Microtubule nucleation is catalysed by γ-tubulin ring complexes (γ-TuRCs) which are recruited to specific microtubule organising centres (MTOCs) within cells. The recruitment and activation of γ-TuRCs allows regulation of microtubule nucleation in both time and space. Mozart1 (Mzt1) is a recently-discovered component of the γ-TuRC which is important for the recruitment of γ-TuRCs to MTOCs, and therefore for cell division, in all systems in which it has so far been studied. Work in yeasts and cultured human cells suggests that Mzt1 is important for the binding of tethering proteins to the γ-TuRC, driving oligomerisation of the ring or activation of the γ-TuRC, and Mzt1 has been proposed to stabilise a hinge region in GCP3 which moves upon tethering-protein binding. In this thesis, I show that Mzt1 is a member of the γ-TuRC in Drosophila but that, surprisingly, its expression is restricted to the testes. This relatively simple finding has a major impact on the field, as it answers the longstanding question of whether γ-TuRC heterogeneity exists. Consistent with testes-specific expression, mzt1 null mutants are viable but develop male sterility as they age. Thus, unlike in other organisms, Drosophila Mzt1 is dispensable for cell division but is required for the production of sperm. Intriguingly, I found that Mzt1 is important for the recruitment of γ-TuRCs to the basal bodies but not to the mitochondrial derivatives of spermatids, demonstrating that γ-TuRC heterogeneity can exist even within the same cell at the same developmental stage.

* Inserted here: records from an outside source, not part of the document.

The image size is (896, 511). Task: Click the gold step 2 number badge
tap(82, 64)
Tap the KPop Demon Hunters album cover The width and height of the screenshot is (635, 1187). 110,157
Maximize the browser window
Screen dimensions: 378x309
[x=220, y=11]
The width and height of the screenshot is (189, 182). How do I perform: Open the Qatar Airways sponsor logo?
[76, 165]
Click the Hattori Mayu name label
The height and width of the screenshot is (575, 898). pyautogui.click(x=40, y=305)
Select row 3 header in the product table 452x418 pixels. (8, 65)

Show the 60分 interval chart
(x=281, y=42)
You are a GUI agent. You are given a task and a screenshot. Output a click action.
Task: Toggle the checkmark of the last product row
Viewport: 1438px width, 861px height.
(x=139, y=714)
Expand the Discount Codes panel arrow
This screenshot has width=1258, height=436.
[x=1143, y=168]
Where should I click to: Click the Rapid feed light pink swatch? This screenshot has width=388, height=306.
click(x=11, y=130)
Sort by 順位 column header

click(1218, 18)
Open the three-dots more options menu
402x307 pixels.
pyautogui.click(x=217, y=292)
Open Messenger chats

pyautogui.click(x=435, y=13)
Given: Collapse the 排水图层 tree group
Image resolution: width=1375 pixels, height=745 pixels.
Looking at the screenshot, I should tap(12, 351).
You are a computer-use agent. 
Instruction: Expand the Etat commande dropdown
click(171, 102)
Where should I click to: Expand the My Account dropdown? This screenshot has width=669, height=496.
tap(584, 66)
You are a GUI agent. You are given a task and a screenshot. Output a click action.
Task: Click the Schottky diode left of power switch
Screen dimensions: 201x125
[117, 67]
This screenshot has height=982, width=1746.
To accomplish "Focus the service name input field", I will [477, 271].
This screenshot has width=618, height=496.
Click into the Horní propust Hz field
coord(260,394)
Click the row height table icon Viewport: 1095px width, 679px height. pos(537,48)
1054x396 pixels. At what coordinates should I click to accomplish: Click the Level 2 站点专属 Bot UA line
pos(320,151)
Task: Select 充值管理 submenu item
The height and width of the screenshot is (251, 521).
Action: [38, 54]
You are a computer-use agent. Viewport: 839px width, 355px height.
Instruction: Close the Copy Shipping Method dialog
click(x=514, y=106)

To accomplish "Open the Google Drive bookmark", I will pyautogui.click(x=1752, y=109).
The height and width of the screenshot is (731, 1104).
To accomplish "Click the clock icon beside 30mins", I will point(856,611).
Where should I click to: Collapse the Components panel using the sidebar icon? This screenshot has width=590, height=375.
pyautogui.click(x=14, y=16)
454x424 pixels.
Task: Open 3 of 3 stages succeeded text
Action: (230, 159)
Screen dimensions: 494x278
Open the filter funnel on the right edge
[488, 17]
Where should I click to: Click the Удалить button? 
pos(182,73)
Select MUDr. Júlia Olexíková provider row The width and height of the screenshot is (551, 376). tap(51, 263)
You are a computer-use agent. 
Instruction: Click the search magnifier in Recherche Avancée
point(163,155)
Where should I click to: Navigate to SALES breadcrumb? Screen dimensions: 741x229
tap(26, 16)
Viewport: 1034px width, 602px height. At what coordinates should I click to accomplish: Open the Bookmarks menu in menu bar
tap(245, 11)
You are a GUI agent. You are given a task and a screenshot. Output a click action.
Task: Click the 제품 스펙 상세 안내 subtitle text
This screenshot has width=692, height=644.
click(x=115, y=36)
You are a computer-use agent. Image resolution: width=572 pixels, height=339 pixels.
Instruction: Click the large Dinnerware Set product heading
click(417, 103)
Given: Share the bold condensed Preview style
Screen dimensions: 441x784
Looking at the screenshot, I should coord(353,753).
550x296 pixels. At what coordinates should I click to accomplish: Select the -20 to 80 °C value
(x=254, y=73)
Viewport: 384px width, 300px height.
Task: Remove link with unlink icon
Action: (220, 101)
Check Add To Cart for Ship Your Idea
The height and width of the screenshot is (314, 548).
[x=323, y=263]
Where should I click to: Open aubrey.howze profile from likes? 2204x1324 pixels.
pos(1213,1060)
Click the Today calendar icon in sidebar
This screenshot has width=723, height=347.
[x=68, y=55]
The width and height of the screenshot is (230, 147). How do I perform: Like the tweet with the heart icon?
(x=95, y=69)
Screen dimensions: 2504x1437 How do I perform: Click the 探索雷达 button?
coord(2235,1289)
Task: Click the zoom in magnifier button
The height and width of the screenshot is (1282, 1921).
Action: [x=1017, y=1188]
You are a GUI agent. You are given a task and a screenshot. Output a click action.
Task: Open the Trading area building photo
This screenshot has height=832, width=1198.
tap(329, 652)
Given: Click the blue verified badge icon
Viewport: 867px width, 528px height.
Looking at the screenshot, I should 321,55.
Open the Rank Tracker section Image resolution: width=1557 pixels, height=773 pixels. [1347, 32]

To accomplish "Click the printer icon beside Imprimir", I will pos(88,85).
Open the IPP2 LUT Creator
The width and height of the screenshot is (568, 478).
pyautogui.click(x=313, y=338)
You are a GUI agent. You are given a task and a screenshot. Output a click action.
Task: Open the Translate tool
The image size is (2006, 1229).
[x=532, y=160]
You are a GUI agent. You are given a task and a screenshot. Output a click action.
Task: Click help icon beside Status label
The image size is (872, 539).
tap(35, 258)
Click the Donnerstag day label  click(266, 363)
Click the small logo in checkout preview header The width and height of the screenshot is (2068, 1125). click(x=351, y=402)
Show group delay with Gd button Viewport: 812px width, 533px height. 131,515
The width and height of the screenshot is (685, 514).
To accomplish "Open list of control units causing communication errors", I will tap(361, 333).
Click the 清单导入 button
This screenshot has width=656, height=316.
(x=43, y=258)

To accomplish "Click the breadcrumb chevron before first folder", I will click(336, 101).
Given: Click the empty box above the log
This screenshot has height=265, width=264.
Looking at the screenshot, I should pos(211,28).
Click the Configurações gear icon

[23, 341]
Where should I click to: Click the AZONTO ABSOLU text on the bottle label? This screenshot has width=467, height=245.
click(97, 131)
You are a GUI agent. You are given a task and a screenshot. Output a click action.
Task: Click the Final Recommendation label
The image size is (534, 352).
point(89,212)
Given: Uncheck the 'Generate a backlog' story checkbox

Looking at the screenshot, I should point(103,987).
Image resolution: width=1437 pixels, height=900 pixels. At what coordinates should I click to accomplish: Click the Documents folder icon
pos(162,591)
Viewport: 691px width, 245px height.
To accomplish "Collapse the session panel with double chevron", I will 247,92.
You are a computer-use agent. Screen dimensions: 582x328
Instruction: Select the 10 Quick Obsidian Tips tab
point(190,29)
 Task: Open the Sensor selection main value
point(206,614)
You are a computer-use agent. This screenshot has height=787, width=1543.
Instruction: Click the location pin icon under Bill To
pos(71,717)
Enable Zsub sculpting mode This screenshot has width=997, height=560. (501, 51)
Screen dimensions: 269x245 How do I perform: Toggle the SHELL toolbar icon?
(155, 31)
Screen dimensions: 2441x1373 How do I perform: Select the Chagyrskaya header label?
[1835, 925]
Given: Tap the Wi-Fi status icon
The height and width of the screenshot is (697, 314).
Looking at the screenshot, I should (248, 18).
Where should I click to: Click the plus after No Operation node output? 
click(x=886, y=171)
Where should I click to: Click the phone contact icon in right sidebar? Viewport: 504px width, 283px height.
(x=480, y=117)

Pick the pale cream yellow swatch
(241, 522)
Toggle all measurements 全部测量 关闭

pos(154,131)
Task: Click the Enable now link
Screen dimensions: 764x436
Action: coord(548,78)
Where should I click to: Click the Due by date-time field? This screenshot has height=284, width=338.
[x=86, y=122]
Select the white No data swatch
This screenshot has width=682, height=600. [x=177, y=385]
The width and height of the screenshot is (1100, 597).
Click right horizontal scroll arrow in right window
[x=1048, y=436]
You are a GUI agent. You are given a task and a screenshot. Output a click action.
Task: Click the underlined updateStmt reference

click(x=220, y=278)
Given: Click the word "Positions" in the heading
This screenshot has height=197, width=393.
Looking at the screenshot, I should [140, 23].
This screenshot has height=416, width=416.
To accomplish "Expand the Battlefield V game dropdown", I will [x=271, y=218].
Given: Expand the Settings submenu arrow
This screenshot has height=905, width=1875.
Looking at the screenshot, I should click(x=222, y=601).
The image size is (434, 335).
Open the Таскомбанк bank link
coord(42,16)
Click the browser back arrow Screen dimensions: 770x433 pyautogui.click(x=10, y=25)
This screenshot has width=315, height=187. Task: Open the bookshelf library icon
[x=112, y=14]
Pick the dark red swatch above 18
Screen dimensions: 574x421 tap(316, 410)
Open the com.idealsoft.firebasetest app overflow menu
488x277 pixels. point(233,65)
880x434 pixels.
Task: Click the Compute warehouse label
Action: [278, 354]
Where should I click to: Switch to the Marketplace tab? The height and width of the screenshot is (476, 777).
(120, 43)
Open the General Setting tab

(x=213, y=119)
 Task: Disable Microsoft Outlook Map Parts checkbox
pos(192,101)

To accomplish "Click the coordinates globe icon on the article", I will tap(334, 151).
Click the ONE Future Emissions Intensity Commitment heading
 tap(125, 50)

I have also found that differences between the centrosomal and testes-specific mitochondrial isoforms of the γ-TuRC tethering protein Centrosomin (Cnn) represent a means of regulating γ-TuRC recruitment and activity in a tissue-specific manner, and that this mechanism may be conserved in humans. I demonstrate that the extended N-terminus of centrosomal isoforms of Cnn is inhibitory to the CM1-domain-γ-TuRC interaction and that mutations that mimic phosphorylation within the N-terminus confer binding ability. Given that the centrosomal Cnn isoform is known to be phosphorylated specifically at centrosomes during mitosis, I propose that centrosome-specific phosphorylation events within the N-terminus relieve the CM1-domain inhibition. In contrast, the absence of the inhibitory N-terminal extension within the testes-specific Cnn isoforms allows these isoforms to bind γ-TuRCs at mitochondria, which lack mitotic kinases. This would provide cycling cells with control over when and where their γ-TuRCs are activated, contributing to the precise spatiotemporal regulation of spindle formation.